The guru interface introduces one basic new data structure, `fftw_iodim`, that is used to specify sizes and strides for multi-dimensional transforms and vectors:

```typedef struct {
int n;
int is;
int os;
} fftw_iodim;
```

Here, `n` is the size of the dimension, and `is` and `os` are the strides of that dimension for the input and output arrays.

The meaning of the stride parameter depends on the type of the array that the stride refers to. If the array is interleaved complex, strides are expressed in units of complex numbers (`fftw_complex`). If the array is split complex or real, strides are expressed in units of real numbers (`double`). This convention is consistent with the usual pointer arithmetic in the C language.

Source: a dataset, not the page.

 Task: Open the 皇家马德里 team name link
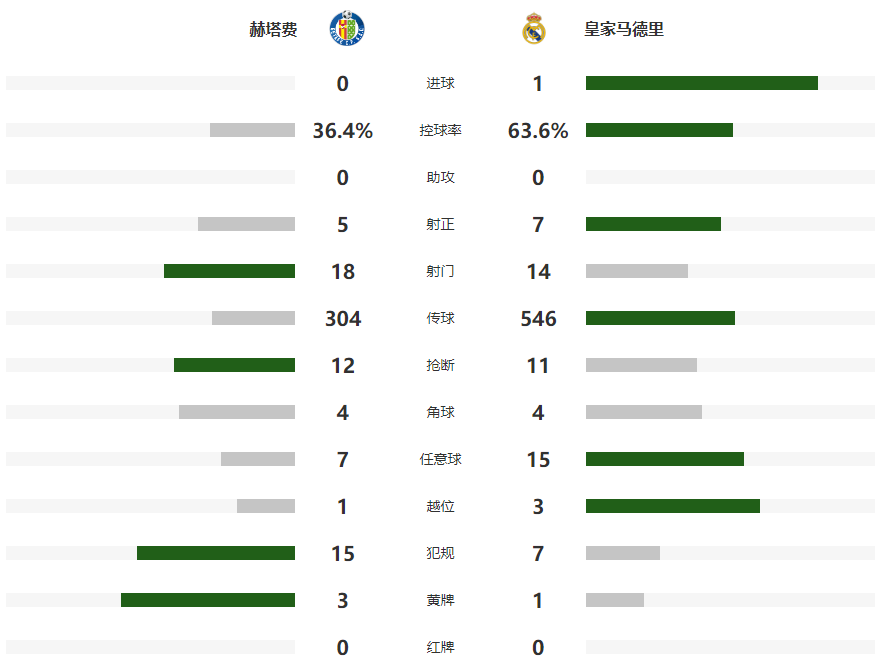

An interleaved array is denoted by a pointer `p` to `fftw_complex`, so that `p+1` points to the next complex number. Split arrays are denoted by pointers to `double`, in which case pointer arithmetic operates in units of `sizeof(double)`.

The guru planner interfaces all take a (`rank`, `dims[rank]`) pair describing the transform size, and a (`howmany_rank`, `howmany_dims[rank]`) pair describing the "vector" size (a multi-dimensional loop of transforms to perform), where `dims` and `howmany_dims` are arrays of `fftw_iodim`.

For example, the `howmany` parameter in the advanced complex-DFT interface corresponds to `howmany_rank` = 1, `howmany_dims.n` = `howmany`, `howmany_dims.is` = `idist`, and `howmany_dims.os` = `odist`.

A row-major multidimensional array with dimensions `n[rank]` (see Row-major Format) corresponds to `dims[i].n` = `n[i]` and the recurrence `dims[i].is` = ```n[i+1] * dims[i+1].is``` (similarly for `os`). The stride of the last (`i=rank-1`) dimension is the overall stride of the array. e.g. to be equivalent to the advanced complex-DFT interface, you would have `dims[rank-1].is` = `istride` and `dims[rank-1].os` = `ostride`.

In general, we only guarantee FFTW to return a non-`NULL` plan if the vector and transform dimensions correspond to a set of distinct indices, and for in-place transforms the input/output strides should be the same.